List all the lines in these records that hold "agent".
►
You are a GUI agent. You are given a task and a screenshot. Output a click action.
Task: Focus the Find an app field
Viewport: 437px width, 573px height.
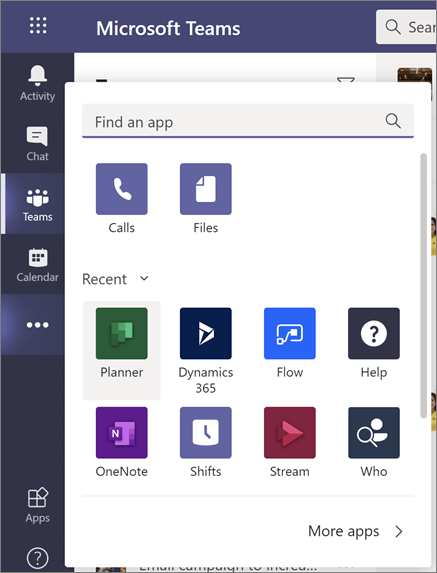[x=248, y=121]
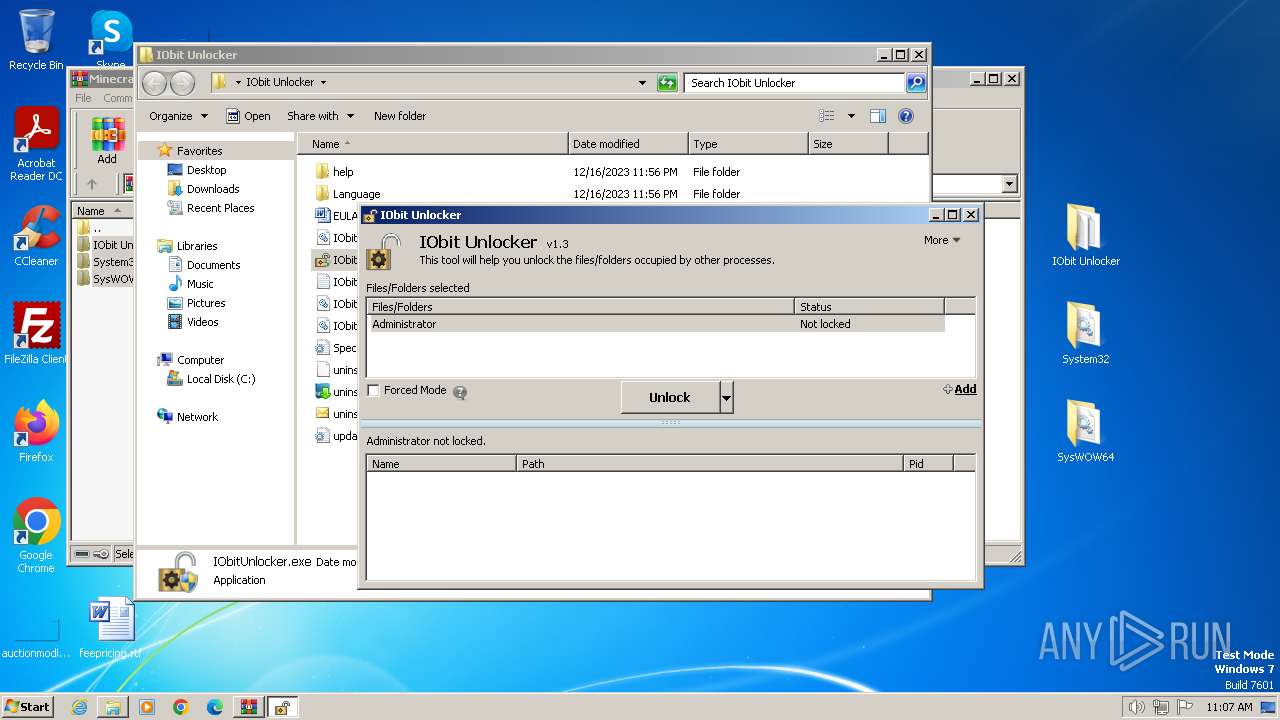Screen dimensions: 1280x720
Task: Click the Add link
Action: pyautogui.click(x=965, y=389)
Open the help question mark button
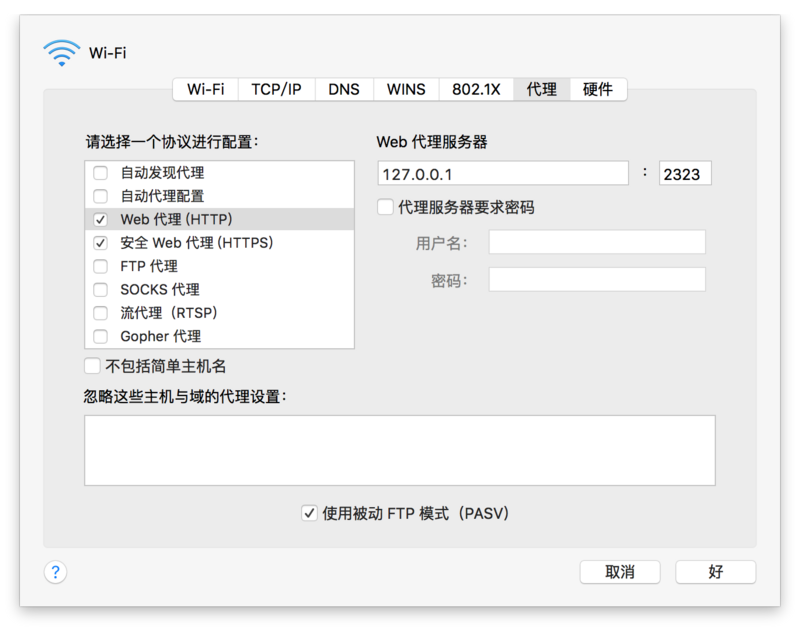Image resolution: width=800 pixels, height=631 pixels. coord(56,572)
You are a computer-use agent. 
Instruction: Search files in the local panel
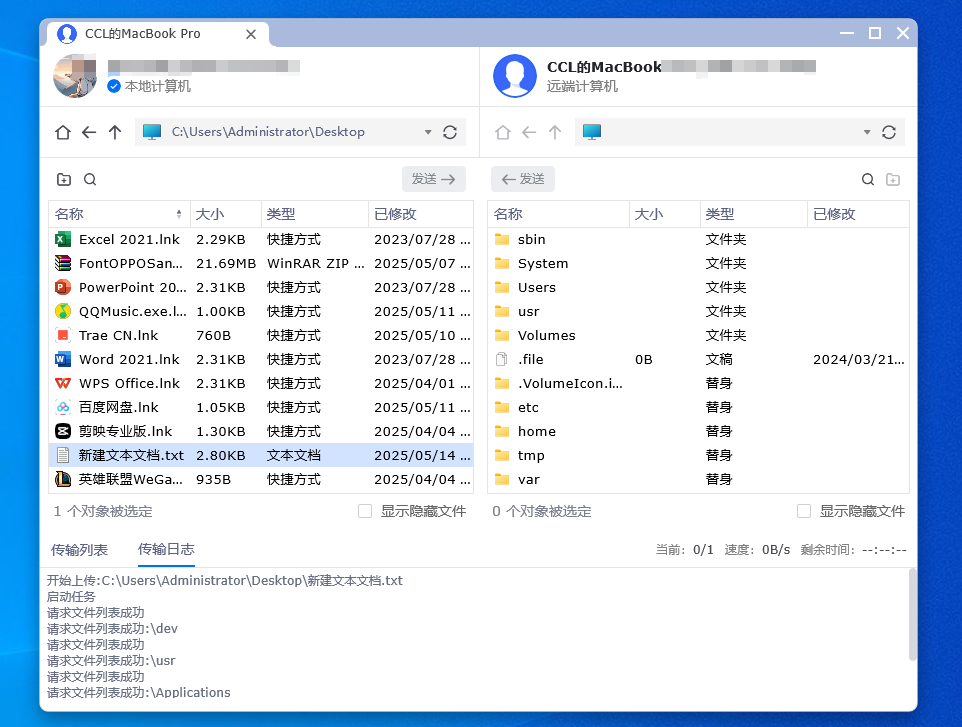tap(90, 180)
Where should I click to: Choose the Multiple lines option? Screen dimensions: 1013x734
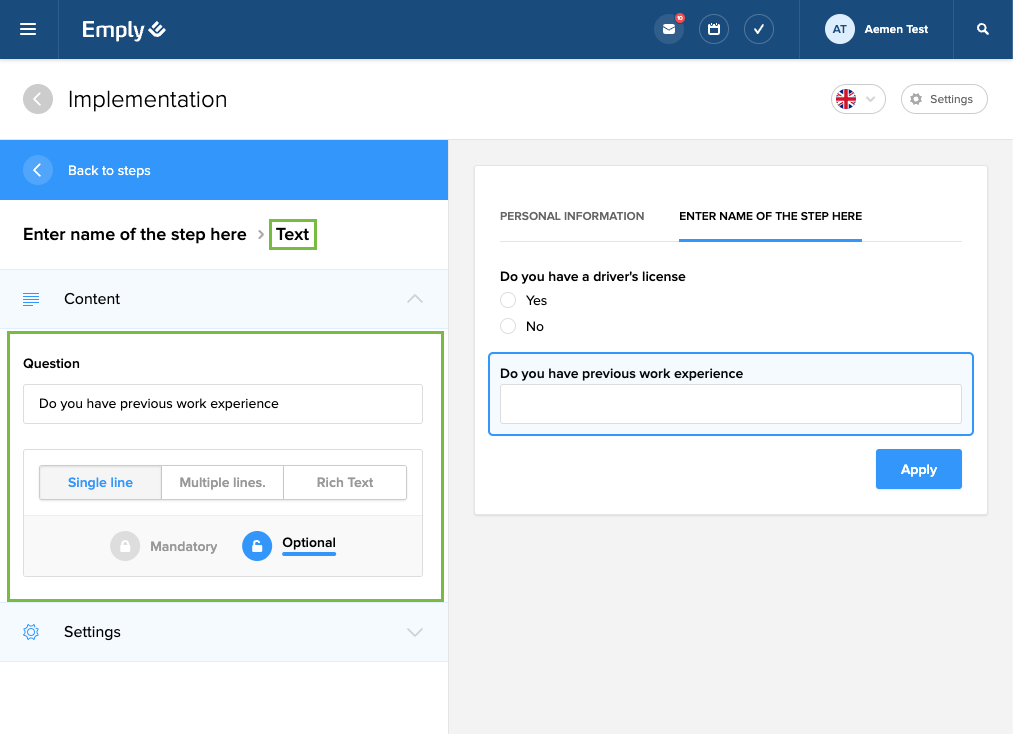222,482
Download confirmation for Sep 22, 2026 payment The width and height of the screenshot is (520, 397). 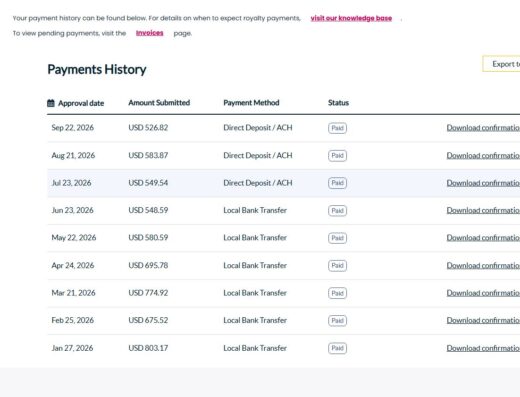click(483, 128)
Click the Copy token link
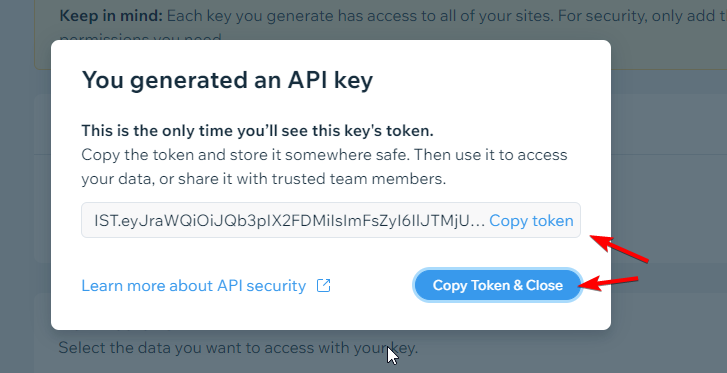The image size is (727, 373). 531,220
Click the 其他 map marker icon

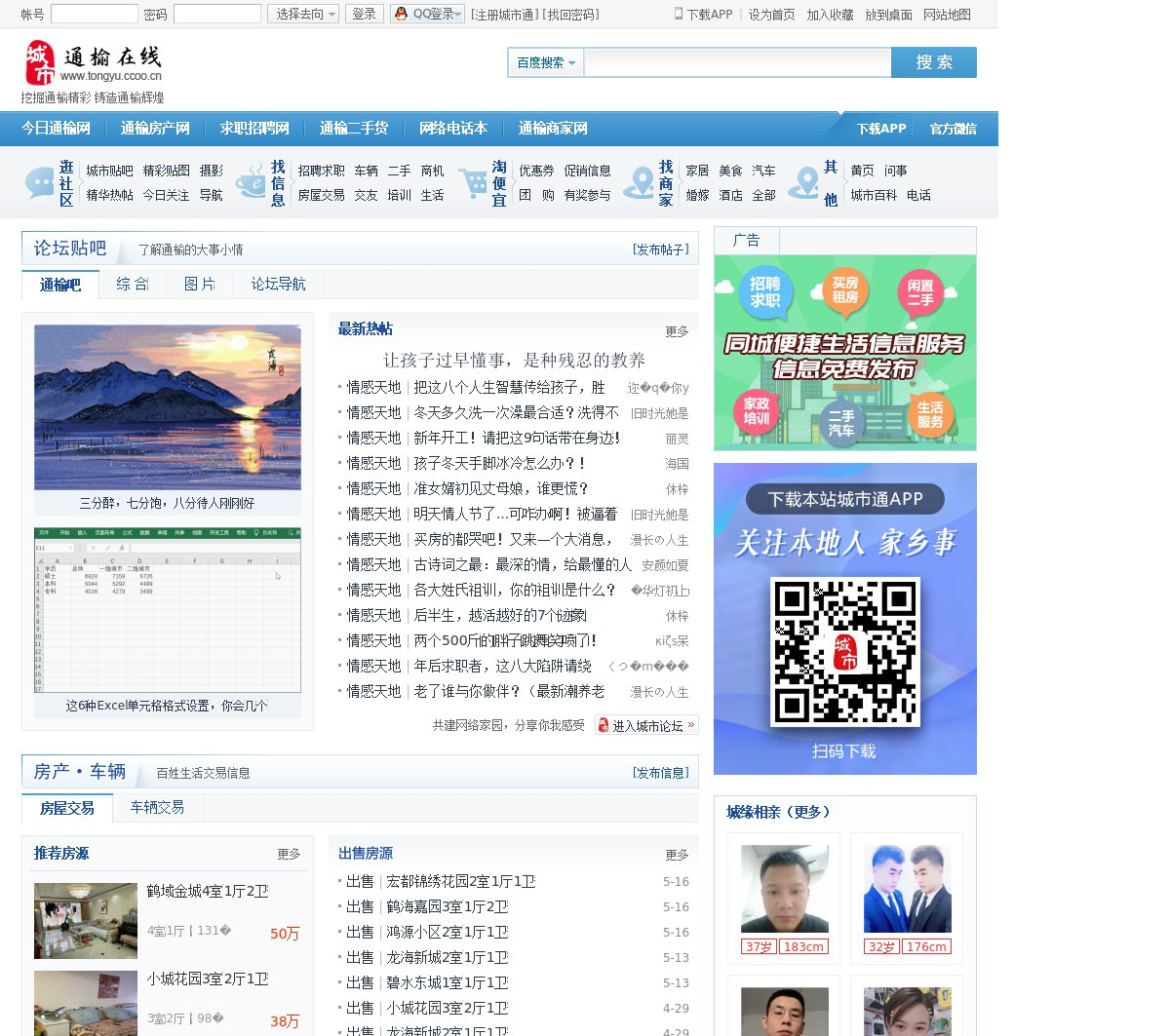pyautogui.click(x=804, y=182)
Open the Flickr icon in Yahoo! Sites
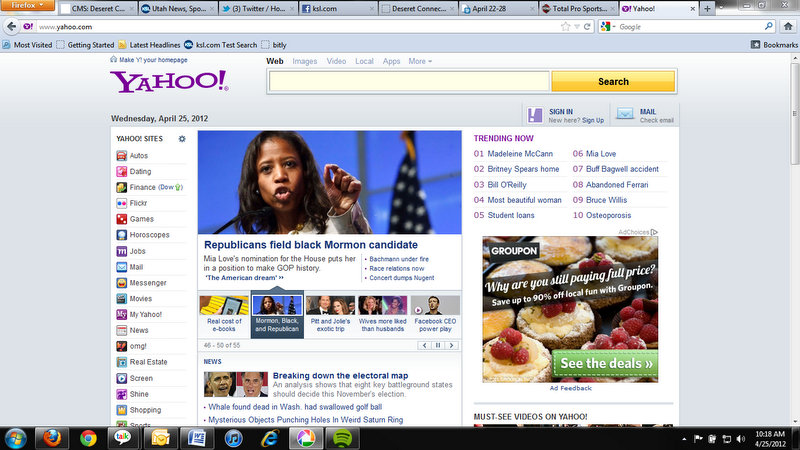The width and height of the screenshot is (800, 450). 122,203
◄
SOLUTION FOR THIS PROBLEM =>
You are a GUI agent. You are given a task and a screenshot. Output a click action.
You are a computer-use agent. 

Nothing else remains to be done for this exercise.